True Review

True Review Film - Joy

True Review Film - Joy

by Niharika Puri January 24 2016, 3:10 pm Estimated Reading Time: 2 mins, 47 secs

Cast: Jennifer Lawrence, Robert De Niro, Edgar Ramirez, Diane Ladd, Virginia Madsen, Isabella Rossellini, Bradley Cooper

Direction: David O. Russell 

Produced: John Davis Megan Ellison Jonathan Gordon Ken Mok David O. Russell

Written: Annie Mumolo, David O. Russell

Genre: Drama

Duration: 125 Mins

Joy Mangano is as elusive in her private life as the film is with her real persona. Presented as a half-fiction, David O. Russell's latest keeps you guessing between the blurring of fact and fable. As leading lady Jennifer Lawrence puts it herself, “The craziest stuff in the story is true.” Turns out that there is a lot of quirky to sift through.

 Joy is a dead-beat homemaker with two kids (three in real life) and a Venezuelan singer for an ex-husband Tony Miranne (Edgar Ramirez, while Joy's real ex-husband was her fellow business student and former classmate at Pace University). She has an eccentric mother, Terri (Virginia Madsen), who has spent decades on bed, ageing just as the characters on her long-running soap opera are. Her father Rudy (Robert De Niro) is obnoxious and destructive. Her grandmother Mimi (Diane Ladd) is the only solace. Also, the family is in financial doldrums.

This is enough to drive a person to the brink but Joy has her spunk and the smarts to invent The Miracle Mop. The invention is of a self-twisting mop with a detachable handle to be washed in the machine. Despite the accomplishment, she has several obstacles she must overcome before getting the mop into the market and moving on to hundred other patents and trademarks.

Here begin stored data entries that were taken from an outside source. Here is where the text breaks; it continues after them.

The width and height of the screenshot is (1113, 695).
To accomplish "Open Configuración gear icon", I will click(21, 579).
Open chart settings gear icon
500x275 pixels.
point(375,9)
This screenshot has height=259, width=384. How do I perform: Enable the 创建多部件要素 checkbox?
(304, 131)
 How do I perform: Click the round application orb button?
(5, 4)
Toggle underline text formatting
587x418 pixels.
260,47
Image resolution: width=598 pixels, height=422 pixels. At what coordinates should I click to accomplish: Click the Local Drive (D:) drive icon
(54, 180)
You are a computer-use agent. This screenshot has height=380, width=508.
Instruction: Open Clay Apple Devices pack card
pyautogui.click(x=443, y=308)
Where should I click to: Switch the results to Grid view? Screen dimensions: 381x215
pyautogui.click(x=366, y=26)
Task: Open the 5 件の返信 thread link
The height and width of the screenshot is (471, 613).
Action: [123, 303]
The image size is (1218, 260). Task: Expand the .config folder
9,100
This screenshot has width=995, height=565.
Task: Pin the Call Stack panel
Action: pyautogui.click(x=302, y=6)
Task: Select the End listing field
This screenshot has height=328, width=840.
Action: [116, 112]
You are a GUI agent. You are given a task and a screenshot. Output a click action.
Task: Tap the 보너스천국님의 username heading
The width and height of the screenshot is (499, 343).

Joy Mangano (the surname never being mentioned once in the story) is only a springboard for a fictionalised account of her journey from bankruptcy to home shopping stardom. This is not an intricate biopic which is like a hark-back to O. Russell's earlier film American Hustle which began with the title card - "Some of this actually happened." Accuracy is, therefore, not a concern for the writer-director. Storytelling should have been. And that is where Joy falters.

We begin with the voiceover of Joy's grandmother, who is the narrator of the story. We could have used more of her in the film to speed through the slow bits. Instead, the narration serves mostly as bookends for the film. Mimi claims to be attached to her granddaughter, the only support system in her life. Look closely in the film and there are not any moments between them save a few sentences of pep talk to establish any real intimacy. Tony seems a greater help to Joy.

Jennifer Lawrence simmers through the scenes with anguish and energy, her resilient character overshadowing all others. It is her show all the way, leaving the other A-listers to sit in the shadows and watch the going-ons. It is an underutilisation of the talent and the promise of a rousing drama. It goes in an idiosyncratic mode where Joy has a nightmare, featuring her mother's show and in a later scene has her going in a transformative loop before her great invention. Still, there was a lot of flab to be trimmed and some unnecessary track shots that could have been removed.

Joy is watchable only for the Golden Globe-winning Jennifer Lawrence and some portions of the beginning. Otherwise, you are better off watching an older O. Russell movie.